EXERCISE MATERIALS.
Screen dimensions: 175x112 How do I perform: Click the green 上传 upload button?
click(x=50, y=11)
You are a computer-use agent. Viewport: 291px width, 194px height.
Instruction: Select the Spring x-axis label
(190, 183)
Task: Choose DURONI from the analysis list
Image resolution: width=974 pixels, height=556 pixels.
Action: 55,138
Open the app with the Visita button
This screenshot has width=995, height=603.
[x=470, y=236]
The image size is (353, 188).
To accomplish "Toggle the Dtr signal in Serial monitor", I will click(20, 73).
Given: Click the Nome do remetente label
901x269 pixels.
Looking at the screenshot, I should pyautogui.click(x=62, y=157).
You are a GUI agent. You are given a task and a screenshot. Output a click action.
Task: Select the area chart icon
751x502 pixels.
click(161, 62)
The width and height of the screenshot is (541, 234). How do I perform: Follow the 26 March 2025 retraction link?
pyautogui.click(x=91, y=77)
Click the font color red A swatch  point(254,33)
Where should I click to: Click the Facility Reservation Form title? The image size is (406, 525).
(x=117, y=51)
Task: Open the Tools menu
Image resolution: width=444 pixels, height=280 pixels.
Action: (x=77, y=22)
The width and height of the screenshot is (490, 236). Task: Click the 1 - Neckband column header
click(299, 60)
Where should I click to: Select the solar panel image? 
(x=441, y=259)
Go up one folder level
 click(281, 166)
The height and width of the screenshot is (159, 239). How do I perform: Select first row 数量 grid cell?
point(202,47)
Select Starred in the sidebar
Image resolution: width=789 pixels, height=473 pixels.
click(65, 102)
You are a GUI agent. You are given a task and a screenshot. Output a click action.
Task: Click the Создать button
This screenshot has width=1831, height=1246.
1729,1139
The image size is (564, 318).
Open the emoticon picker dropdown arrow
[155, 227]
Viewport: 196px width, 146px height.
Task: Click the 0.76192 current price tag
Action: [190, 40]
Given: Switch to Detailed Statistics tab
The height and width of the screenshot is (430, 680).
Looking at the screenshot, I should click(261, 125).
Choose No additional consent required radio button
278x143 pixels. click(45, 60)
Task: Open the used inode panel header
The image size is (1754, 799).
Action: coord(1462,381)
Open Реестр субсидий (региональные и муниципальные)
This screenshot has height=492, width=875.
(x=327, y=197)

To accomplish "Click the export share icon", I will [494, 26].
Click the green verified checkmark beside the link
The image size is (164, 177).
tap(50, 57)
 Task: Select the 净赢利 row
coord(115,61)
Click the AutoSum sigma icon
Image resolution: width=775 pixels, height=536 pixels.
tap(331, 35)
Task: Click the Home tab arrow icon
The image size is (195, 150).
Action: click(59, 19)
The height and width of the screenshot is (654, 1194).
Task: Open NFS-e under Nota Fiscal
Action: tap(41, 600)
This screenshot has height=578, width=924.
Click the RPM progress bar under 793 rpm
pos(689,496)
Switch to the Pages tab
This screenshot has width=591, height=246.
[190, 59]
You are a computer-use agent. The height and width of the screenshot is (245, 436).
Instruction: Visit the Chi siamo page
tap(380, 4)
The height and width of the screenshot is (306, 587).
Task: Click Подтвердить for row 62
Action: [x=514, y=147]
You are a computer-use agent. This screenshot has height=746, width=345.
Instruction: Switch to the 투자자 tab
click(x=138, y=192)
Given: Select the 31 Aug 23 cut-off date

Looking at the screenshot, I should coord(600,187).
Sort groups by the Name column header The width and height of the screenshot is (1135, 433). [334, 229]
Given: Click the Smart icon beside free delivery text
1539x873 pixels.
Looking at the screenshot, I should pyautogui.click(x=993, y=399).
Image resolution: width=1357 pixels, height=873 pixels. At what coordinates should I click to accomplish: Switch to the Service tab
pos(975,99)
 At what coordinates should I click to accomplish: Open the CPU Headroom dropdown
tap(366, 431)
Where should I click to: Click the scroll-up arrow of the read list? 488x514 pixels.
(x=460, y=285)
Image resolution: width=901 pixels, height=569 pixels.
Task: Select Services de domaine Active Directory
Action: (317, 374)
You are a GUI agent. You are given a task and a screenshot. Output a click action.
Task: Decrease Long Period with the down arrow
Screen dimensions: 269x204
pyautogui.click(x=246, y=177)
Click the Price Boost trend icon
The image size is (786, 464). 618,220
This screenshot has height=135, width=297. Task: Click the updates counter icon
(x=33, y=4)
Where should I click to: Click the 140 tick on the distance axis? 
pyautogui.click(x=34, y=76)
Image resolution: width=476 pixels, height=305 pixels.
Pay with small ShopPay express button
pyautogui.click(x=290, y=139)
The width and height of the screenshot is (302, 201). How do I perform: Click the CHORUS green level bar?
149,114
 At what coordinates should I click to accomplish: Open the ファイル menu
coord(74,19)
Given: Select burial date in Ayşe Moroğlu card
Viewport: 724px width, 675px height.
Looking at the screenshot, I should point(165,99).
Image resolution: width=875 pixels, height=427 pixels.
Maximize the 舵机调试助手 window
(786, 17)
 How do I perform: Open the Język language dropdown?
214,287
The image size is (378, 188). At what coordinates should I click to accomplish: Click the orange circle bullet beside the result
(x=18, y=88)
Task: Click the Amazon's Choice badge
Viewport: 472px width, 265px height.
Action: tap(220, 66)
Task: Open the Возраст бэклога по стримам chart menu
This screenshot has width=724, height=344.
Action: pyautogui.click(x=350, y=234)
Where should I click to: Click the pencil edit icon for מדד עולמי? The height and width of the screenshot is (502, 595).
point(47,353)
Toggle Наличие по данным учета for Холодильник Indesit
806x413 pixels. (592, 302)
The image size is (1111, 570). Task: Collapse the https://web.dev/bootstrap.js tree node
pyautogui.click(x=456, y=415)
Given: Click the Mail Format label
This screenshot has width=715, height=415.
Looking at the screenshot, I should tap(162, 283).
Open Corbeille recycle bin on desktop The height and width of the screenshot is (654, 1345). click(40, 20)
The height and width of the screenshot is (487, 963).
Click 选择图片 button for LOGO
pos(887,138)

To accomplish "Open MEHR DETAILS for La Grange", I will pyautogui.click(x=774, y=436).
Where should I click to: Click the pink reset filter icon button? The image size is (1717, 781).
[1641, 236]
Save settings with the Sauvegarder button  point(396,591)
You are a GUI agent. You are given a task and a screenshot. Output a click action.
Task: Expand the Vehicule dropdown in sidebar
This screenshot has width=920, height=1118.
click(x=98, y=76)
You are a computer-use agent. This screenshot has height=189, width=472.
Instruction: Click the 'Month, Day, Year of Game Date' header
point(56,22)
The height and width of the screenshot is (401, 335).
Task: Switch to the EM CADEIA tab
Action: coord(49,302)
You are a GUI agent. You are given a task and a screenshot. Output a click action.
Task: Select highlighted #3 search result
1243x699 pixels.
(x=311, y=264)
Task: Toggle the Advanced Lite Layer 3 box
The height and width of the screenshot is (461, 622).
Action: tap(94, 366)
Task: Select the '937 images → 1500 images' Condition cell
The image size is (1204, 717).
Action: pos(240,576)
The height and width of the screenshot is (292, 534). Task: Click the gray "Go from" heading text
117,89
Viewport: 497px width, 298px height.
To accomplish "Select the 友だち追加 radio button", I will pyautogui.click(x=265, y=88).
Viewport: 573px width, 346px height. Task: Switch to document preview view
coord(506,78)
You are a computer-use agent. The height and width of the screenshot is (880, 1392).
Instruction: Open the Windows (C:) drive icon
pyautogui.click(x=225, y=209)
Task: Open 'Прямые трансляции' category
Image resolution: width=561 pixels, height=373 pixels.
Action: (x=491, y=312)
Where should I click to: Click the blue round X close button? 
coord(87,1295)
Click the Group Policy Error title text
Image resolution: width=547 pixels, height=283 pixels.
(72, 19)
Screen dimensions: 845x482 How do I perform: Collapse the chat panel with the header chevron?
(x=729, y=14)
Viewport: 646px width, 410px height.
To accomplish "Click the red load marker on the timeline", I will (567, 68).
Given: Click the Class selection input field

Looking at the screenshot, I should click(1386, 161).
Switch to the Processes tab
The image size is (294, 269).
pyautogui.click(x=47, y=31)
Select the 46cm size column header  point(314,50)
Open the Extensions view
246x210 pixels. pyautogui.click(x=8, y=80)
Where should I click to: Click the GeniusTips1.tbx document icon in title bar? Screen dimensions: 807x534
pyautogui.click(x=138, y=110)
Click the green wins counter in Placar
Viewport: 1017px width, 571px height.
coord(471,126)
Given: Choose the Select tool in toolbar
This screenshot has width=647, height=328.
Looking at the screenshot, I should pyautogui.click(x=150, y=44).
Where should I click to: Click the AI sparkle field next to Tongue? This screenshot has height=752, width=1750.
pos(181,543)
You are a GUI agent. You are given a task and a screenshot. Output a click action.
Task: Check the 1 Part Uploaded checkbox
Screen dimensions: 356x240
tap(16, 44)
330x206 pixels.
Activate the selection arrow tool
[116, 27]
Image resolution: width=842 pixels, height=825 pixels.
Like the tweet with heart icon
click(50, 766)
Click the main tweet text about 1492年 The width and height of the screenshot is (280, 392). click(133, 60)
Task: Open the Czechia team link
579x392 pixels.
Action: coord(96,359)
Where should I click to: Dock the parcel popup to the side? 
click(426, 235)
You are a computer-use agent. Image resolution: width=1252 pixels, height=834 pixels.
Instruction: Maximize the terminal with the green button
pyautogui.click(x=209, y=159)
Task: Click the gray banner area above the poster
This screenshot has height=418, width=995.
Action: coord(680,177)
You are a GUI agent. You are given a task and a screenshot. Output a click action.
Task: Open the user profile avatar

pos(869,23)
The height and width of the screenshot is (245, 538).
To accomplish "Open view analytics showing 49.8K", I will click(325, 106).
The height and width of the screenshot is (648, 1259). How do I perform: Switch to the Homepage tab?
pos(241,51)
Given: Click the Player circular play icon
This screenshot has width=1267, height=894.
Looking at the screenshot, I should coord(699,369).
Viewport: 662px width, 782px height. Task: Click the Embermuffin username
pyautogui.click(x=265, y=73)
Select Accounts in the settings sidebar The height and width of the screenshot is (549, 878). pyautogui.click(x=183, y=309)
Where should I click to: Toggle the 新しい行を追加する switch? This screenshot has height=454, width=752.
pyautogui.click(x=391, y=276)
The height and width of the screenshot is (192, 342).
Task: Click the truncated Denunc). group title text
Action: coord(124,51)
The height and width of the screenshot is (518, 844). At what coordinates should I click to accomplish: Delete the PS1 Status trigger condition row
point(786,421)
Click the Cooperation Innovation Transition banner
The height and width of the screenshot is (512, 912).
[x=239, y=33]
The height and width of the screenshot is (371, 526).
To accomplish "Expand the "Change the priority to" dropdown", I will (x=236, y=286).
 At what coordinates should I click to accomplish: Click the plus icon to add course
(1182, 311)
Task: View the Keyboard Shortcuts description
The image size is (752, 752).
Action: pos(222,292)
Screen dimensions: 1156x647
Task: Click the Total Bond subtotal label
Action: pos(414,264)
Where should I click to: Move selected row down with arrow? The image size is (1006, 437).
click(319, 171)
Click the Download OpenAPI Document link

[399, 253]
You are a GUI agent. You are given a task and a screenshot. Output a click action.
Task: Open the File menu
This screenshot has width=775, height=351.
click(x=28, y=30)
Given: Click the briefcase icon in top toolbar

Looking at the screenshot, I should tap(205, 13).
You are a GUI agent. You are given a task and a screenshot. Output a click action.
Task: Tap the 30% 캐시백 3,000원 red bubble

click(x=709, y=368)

TASK STATEMENT. Which of the lines in the data contain the string "sidebar"? Return each one.

EXPECTED ANSWER.
Select Starred in the sidebar
Task: Expand the Vehicule dropdown in sidebar
Select Accounts in the settings sidebar The height and width of the screenshot is (549, 878). pyautogui.click(x=183, y=309)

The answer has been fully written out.